→ THE PROBLEM
Return the records in full, with every character preserved.

→ Saved entries
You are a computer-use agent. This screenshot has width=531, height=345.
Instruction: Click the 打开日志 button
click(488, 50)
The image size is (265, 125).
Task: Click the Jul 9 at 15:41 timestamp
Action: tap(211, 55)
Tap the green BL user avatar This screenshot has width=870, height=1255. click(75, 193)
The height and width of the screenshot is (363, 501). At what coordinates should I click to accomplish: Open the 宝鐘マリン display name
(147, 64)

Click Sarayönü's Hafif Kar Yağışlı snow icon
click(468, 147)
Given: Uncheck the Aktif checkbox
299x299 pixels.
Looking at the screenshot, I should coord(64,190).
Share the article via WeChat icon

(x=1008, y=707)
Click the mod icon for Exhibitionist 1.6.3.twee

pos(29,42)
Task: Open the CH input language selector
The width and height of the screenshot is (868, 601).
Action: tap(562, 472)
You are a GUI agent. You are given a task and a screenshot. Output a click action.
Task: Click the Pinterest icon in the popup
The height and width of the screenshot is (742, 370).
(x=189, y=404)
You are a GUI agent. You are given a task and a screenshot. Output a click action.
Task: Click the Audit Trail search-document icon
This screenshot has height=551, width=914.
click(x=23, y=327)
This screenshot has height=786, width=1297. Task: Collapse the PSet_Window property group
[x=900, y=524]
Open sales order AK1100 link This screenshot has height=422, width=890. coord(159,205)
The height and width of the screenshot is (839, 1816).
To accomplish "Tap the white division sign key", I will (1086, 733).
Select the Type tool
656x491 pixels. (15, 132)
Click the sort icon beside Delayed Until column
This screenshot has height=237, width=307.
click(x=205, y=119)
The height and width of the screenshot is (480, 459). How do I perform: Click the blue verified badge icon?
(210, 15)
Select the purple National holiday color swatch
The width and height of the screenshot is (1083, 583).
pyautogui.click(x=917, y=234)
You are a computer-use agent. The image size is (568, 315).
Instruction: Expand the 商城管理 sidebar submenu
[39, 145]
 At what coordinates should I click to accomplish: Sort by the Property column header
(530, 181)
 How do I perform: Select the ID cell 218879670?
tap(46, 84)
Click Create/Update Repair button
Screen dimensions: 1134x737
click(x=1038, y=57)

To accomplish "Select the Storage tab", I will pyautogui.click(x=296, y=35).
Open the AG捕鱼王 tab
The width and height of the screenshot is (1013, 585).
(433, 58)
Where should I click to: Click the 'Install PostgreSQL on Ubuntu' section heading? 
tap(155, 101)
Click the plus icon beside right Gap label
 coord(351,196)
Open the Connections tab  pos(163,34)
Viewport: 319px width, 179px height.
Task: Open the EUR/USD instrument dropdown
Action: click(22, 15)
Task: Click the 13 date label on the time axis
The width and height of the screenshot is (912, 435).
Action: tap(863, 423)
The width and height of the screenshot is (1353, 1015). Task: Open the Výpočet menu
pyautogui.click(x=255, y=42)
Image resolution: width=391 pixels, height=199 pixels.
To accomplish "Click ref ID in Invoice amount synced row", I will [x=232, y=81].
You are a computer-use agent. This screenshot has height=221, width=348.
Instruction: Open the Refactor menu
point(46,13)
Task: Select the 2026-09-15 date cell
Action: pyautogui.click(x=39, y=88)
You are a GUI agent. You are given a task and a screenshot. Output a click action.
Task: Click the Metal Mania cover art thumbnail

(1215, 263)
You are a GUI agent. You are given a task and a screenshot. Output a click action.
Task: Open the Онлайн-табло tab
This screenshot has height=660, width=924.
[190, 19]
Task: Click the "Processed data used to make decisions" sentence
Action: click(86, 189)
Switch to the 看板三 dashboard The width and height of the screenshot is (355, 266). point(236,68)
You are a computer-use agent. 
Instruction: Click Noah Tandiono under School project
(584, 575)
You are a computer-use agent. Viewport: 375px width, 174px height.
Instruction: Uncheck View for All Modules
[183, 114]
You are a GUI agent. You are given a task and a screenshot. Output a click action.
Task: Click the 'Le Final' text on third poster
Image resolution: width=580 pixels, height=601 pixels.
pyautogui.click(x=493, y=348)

→ EXERCISE RESULT
You are a computer-use agent. This screenshot has width=531, height=345.
Instruction: Click the 打开日志 button
click(488, 50)
The image size is (265, 125).
Task: Click the Jul 9 at 15:41 timestamp
Action: tap(211, 55)
Tap the green BL user avatar This screenshot has width=870, height=1255. click(75, 193)
The height and width of the screenshot is (363, 501). At what coordinates should I click to accomplish: Open the 宝鐘マリン display name
(147, 64)

Click Sarayönü's Hafif Kar Yağışlı snow icon
click(468, 147)
Given: Uncheck the Aktif checkbox
299x299 pixels.
Looking at the screenshot, I should coord(64,190).
Share the article via WeChat icon

(x=1008, y=707)
Click the mod icon for Exhibitionist 1.6.3.twee

pos(29,42)
Task: Open the CH input language selector
The width and height of the screenshot is (868, 601).
Action: tap(562, 472)
You are a GUI agent. You are given a task and a screenshot. Output a click action.
Task: Click the Pinterest icon in the popup
The height and width of the screenshot is (742, 370).
(x=189, y=404)
You are a GUI agent. You are given a task and a screenshot. Output a click action.
Task: Click the Audit Trail search-document icon
This screenshot has height=551, width=914.
click(x=23, y=327)
This screenshot has height=786, width=1297. Task: Collapse the PSet_Window property group
[x=900, y=524]
Open sales order AK1100 link This screenshot has height=422, width=890. coord(159,205)
The height and width of the screenshot is (839, 1816).
To accomplish "Tap the white division sign key", I will (1086, 733).
Select the Type tool
656x491 pixels. (15, 132)
Click the sort icon beside Delayed Until column
This screenshot has height=237, width=307.
click(x=205, y=119)
The height and width of the screenshot is (480, 459). How do I perform: Click the blue verified badge icon?
(210, 15)
Select the purple National holiday color swatch
The width and height of the screenshot is (1083, 583).
pyautogui.click(x=917, y=234)
You are a computer-use agent. The image size is (568, 315).
Instruction: Expand the 商城管理 sidebar submenu
[39, 145]
 At what coordinates should I click to accomplish: Sort by the Property column header
(530, 181)
 How do I perform: Select the ID cell 218879670?
tap(46, 84)
Click Create/Update Repair button
Screen dimensions: 1134x737
click(x=1038, y=57)

To accomplish "Select the Storage tab", I will pyautogui.click(x=296, y=35).
Open the AG捕鱼王 tab
The width and height of the screenshot is (1013, 585).
(433, 58)
Where should I click to: Click the 'Install PostgreSQL on Ubuntu' section heading? 
tap(155, 101)
Click the plus icon beside right Gap label
 coord(351,196)
Open the Connections tab  pos(163,34)
Viewport: 319px width, 179px height.
Task: Open the EUR/USD instrument dropdown
Action: click(22, 15)
Task: Click the 13 date label on the time axis
The width and height of the screenshot is (912, 435).
Action: tap(863, 423)
The width and height of the screenshot is (1353, 1015). Task: Open the Výpočet menu
pyautogui.click(x=255, y=42)
Image resolution: width=391 pixels, height=199 pixels.
To accomplish "Click ref ID in Invoice amount synced row", I will [x=232, y=81].
You are a computer-use agent. This screenshot has height=221, width=348.
Instruction: Open the Refactor menu
point(46,13)
Task: Select the 2026-09-15 date cell
Action: pyautogui.click(x=39, y=88)
You are a GUI agent. You are given a task and a screenshot. Output a click action.
Task: Click the Metal Mania cover art thumbnail

(1215, 263)
You are a GUI agent. You are given a task and a screenshot. Output a click action.
Task: Open the Онлайн-табло tab
This screenshot has height=660, width=924.
[190, 19]
Task: Click the "Processed data used to make decisions" sentence
Action: click(86, 189)
Switch to the 看板三 dashboard The width and height of the screenshot is (355, 266). point(236,68)
You are a computer-use agent. 
Instruction: Click Noah Tandiono under School project
(584, 575)
You are a computer-use agent. Viewport: 375px width, 174px height.
Instruction: Uncheck View for All Modules
[183, 114]
You are a GUI agent. You are given a task and a screenshot. Output a click action.
Task: Click the 'Le Final' text on third poster
Image resolution: width=580 pixels, height=601 pixels.
pyautogui.click(x=493, y=348)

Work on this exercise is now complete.